11 The liquidators wish to appeal the Brereton Judgment and gave notice to that effect on 5 July 2017. The Secured Creditors have advised Mr Elkerton that, subject to the outcome of the appeal, it is their intention to make sufficient funds available to the liquidators so that all unsecured creditors (including Rabbi Milecki) can be paid their entitlements, all of the liquidators' costs and expenses be paid, and thereafter to apply to the Court to have the winding up of the Company terminated pursuant to s 482(1) of the Corporations Act. Whether that intention is realised depends, in part, upon the total amount owing to Rabbi Milecki. As Mr Elkerton understands it, the Secured Creditors' rationale is that they wish the synagogue to continue as a place of Orthodox Jewish worship with a congregation rather than it being sold by the liquidator. The Property will be sold if the winding up is not terminated. The Secured Creditors wish the liquidators to appeal the Brereton Judgment so that the basis for the determination of Rabbi Milecki's entitlements for wrongful dismissal is clear.
12 The Secured Creditors have entered into a funding agreement with the liquidators subject to the Court approving the liquidators' entry into it under s 477(2B).
13 The liquidators proposed to enter into a retainer agreement with Henry William Lawyers for the conduct of the appeal.
14 The Secured Creditors have entered into possession of the Property pursuant to the mortgage and they have granted to Kehillat Kadima Ltd the right to use the Property to conduct services.

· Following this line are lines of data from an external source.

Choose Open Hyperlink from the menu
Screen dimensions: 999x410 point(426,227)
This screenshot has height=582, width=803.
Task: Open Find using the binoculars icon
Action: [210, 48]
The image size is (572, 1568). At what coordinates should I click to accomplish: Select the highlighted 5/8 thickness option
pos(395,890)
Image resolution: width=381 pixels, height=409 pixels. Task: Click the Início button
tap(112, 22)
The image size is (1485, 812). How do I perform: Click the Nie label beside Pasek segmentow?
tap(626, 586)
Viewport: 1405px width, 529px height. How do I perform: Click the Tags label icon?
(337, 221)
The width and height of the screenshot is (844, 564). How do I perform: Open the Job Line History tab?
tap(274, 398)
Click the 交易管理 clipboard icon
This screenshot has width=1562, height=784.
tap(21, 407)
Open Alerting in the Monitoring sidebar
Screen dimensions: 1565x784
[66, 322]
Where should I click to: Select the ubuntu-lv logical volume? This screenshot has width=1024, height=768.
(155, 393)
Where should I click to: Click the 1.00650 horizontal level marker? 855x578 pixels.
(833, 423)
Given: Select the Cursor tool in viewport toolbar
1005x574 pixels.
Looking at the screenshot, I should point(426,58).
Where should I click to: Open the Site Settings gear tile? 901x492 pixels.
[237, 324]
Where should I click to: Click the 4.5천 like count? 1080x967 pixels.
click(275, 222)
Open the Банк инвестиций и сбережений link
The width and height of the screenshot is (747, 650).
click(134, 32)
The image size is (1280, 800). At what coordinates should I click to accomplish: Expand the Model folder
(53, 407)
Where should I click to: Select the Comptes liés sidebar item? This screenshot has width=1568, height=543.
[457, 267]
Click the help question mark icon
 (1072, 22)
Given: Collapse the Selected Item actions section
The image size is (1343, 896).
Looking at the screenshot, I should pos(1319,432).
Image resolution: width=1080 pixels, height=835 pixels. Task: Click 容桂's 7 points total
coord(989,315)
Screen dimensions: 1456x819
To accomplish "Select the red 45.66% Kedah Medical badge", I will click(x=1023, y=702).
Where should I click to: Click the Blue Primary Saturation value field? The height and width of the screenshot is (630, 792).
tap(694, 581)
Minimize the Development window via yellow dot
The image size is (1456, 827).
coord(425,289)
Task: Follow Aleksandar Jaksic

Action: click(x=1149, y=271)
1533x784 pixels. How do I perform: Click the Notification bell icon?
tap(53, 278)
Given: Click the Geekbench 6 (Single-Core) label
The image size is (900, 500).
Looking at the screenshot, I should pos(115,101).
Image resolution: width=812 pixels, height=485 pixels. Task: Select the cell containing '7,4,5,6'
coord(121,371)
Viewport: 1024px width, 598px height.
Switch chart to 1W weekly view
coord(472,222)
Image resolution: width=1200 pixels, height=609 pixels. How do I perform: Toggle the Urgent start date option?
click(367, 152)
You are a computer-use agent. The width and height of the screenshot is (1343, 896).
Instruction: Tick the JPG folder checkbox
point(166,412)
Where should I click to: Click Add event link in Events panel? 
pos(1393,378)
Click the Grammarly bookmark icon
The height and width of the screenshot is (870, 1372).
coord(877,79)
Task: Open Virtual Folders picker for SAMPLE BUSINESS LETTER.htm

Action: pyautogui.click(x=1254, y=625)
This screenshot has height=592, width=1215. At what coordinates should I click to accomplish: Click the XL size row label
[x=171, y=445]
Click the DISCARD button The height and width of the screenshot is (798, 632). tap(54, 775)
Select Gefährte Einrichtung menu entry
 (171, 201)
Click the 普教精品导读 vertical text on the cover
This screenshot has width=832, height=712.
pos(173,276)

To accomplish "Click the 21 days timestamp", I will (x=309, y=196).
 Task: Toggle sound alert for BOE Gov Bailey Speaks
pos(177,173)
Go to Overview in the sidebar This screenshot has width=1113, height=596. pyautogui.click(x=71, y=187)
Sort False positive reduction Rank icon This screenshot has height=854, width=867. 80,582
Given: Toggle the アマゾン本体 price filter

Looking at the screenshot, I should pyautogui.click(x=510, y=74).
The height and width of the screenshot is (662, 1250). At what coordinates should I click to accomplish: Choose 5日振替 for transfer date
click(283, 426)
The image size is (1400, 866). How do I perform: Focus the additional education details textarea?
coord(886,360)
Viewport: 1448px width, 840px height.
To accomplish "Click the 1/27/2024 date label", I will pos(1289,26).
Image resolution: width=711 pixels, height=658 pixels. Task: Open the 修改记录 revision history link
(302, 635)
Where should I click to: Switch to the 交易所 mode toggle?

The liquidators seek approval to enter into an exclusive licensing agreement with Kehillat Kadima relating to use of chattels the Company owns which are located in the synagogue, including religious items. Under this agreement, Kehillat Kadima would be obliged to secure the chattels and insure them; the agreement will terminate when the Property is sold.
15 As the directions hearing relating to the appeal will occur in late November 2017, it might properly be expected that the appeal will not be heard until 2018. In those circumstances it is likely that each of the proposed agreements will extend for a period greater than three months. The requirement for liquidators to secure the Court's approval to enter into the agreements is engaged under s 477(2B) of the Corporations Act.